» **Instructions for the task**:
The data below holds the lines to copy: everything from the line containing "Given: Open the AJIO user account icon" to the line containing "Click the cut-off", both ends included, set down exactly.

» **Exercise materials**:
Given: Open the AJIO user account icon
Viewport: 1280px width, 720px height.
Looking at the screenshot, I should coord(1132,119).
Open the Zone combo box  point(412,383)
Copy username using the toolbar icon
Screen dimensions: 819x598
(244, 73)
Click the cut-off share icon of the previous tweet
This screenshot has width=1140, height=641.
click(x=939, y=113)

--

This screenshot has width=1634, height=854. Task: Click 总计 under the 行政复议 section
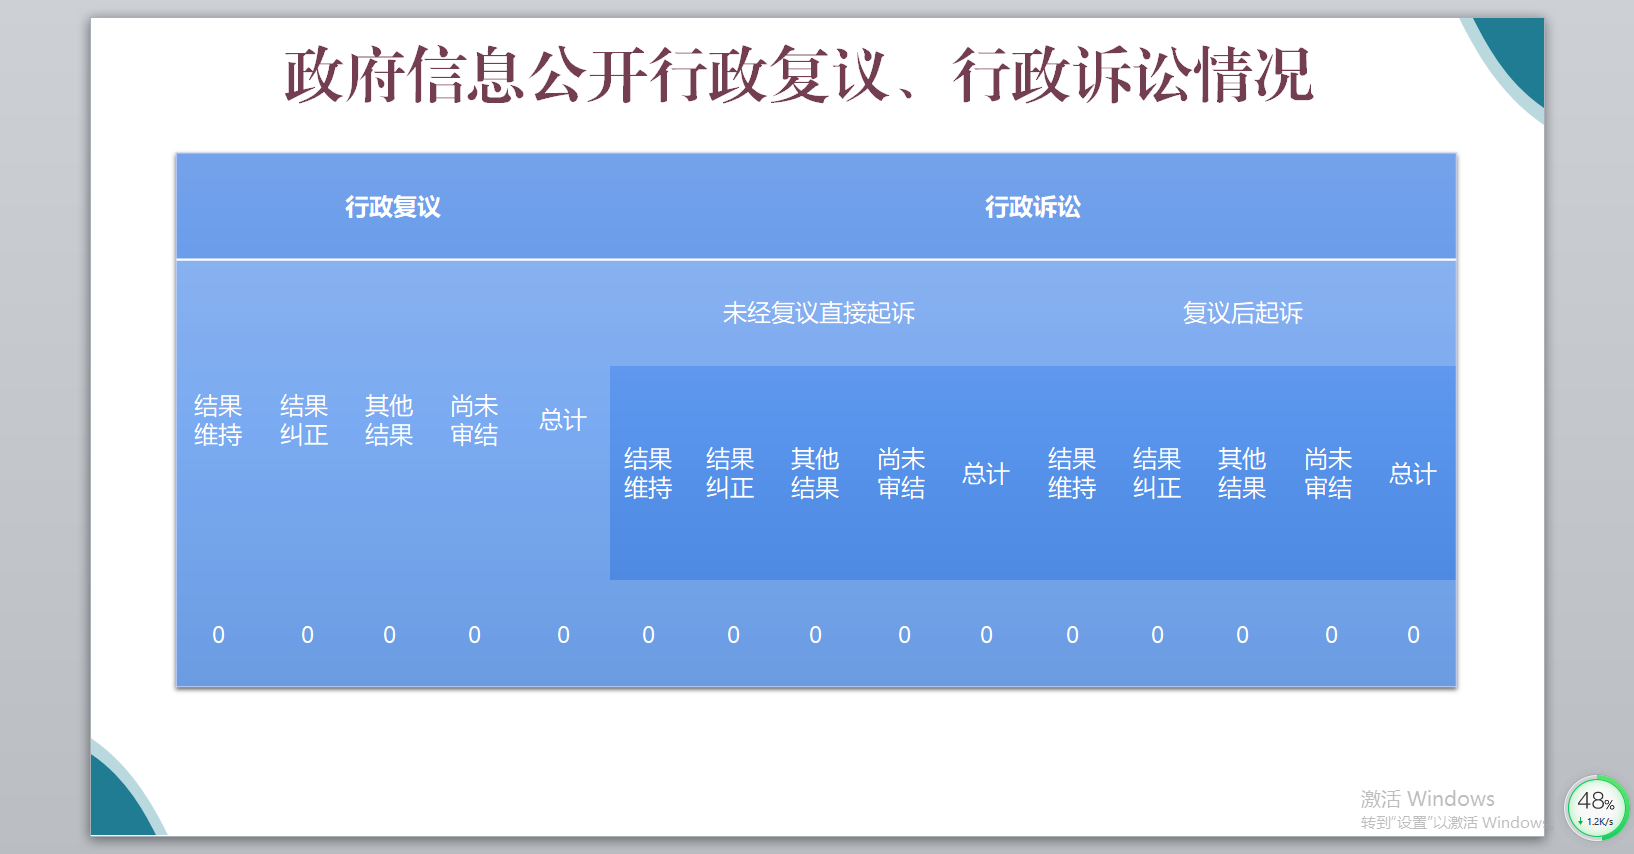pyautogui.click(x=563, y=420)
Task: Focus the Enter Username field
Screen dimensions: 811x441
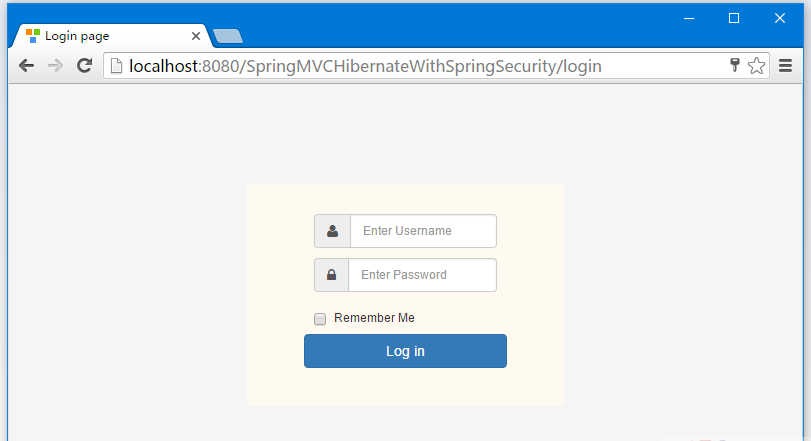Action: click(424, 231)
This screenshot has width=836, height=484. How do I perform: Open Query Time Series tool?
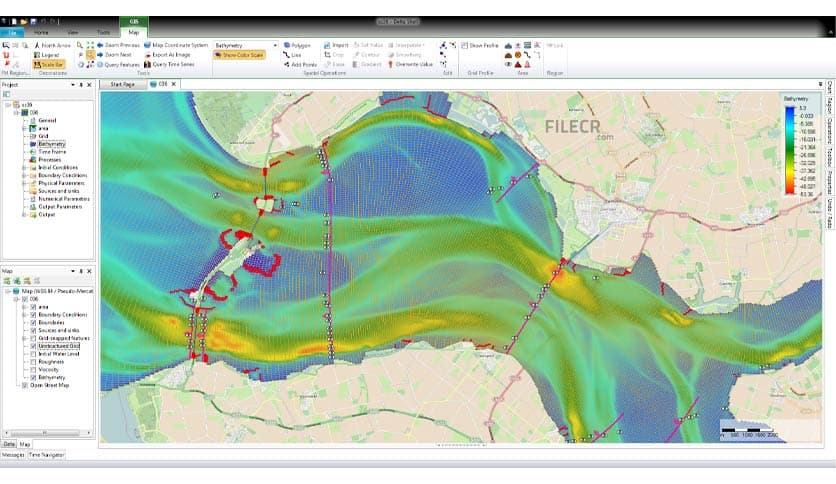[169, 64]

---

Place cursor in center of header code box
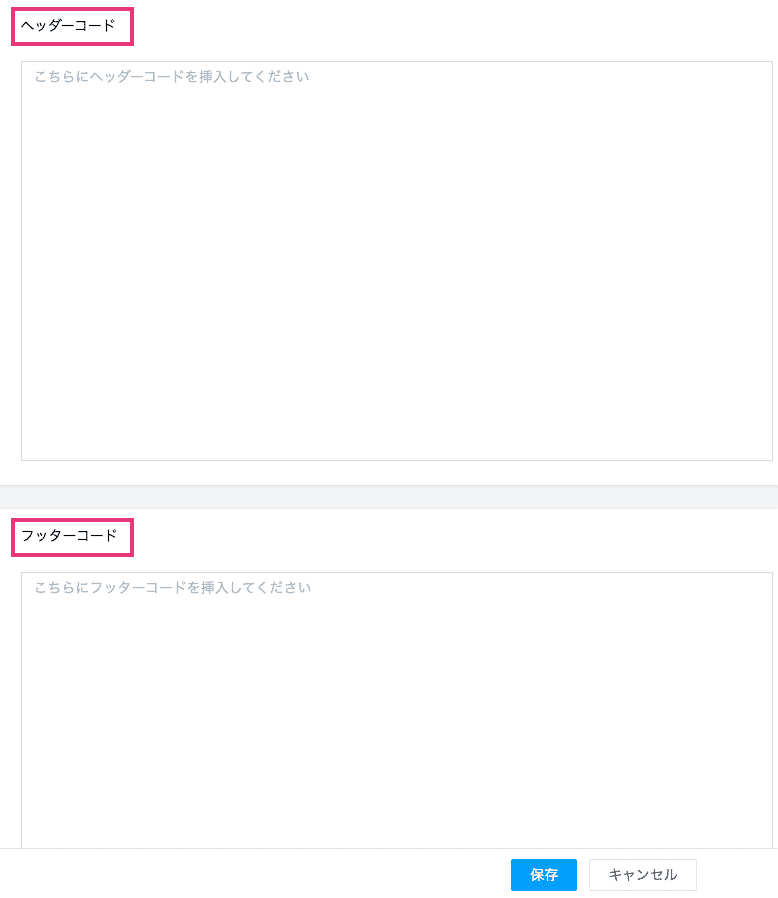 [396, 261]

» **Problem solution**:
Given: Open the AJIO user account icon
Viewport: 1280px width, 720px height.
Looking at the screenshot, I should coord(1132,119).
Open the Zone combo box  point(412,383)
Copy username using the toolbar icon
Screen dimensions: 819x598
(244, 73)
Click the cut-off share icon of the previous tweet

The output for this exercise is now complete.